Denn nach Religions- und Familienvertretern empfing die Regierungsspitze die Universitätenkonferenz (uniko) in Form der Uni-Rektoren und der ÖH in Sachen Budget. Mit dabei waren auch Wissenschaftsministerin Beatrix Karl (ÖVP) und Unterrichtsministerin Claudia Schmied (SPÖ). Bei dem Treffen ging es den Rektoren vor allem um die Finanzierung der Universitäten ab dem Jahr 2013. Sollte es bei den bisherigen Plänen bleiben, die eine reale Kürzung der Mittel vorsehen, drohen die Uni-Chefs mit dem Aussetzen der Mietzahlungen, Personalkürzungen und dem Streichen von Vorlesungen und Seminaren.

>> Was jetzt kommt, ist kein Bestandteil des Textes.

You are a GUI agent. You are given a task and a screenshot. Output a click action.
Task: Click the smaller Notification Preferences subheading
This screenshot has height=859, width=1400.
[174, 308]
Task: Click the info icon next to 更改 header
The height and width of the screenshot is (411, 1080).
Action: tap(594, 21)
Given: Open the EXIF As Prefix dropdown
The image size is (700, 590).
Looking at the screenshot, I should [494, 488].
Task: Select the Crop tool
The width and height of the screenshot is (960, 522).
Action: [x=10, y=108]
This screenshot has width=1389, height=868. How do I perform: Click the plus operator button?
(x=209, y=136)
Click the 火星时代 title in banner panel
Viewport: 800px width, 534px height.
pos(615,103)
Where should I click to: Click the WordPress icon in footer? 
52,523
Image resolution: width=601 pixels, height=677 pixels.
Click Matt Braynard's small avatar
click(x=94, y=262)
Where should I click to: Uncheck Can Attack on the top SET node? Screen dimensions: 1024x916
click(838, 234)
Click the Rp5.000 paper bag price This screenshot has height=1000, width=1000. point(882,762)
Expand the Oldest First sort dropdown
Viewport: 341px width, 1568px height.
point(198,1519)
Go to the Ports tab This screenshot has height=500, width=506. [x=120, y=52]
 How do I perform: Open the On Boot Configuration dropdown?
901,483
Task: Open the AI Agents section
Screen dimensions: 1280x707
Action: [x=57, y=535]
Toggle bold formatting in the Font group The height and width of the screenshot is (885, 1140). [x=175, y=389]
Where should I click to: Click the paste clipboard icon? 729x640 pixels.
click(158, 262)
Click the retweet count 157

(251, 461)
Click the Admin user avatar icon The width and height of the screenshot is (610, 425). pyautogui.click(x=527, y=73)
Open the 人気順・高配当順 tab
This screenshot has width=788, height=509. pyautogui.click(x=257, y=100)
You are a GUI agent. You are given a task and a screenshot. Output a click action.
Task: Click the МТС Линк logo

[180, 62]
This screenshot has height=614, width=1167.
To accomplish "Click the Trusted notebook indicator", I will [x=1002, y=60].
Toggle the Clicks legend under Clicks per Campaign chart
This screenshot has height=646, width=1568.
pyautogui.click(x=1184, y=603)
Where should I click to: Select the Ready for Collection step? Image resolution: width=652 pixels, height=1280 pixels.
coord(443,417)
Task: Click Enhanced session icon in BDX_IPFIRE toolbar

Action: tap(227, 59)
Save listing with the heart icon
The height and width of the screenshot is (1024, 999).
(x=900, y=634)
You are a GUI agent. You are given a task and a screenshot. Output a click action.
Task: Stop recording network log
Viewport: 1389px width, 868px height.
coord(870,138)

Gerald Bast, stellvertretender Vorsitzender der uniko, verglich das mit der Wahl zwischen „Pest oder Cholera“: Pest bedeute Kündigung, Cholera Zahlungsunfähigkeit. Dazu werde es kommen, wenn die Universitäten ab 2013 mit sinkendem Budget rechnen müssen. 300 Millionen Euro jährlich fehlen im Topf, um überhaupt den Status quo aufrecht erhalten zu können.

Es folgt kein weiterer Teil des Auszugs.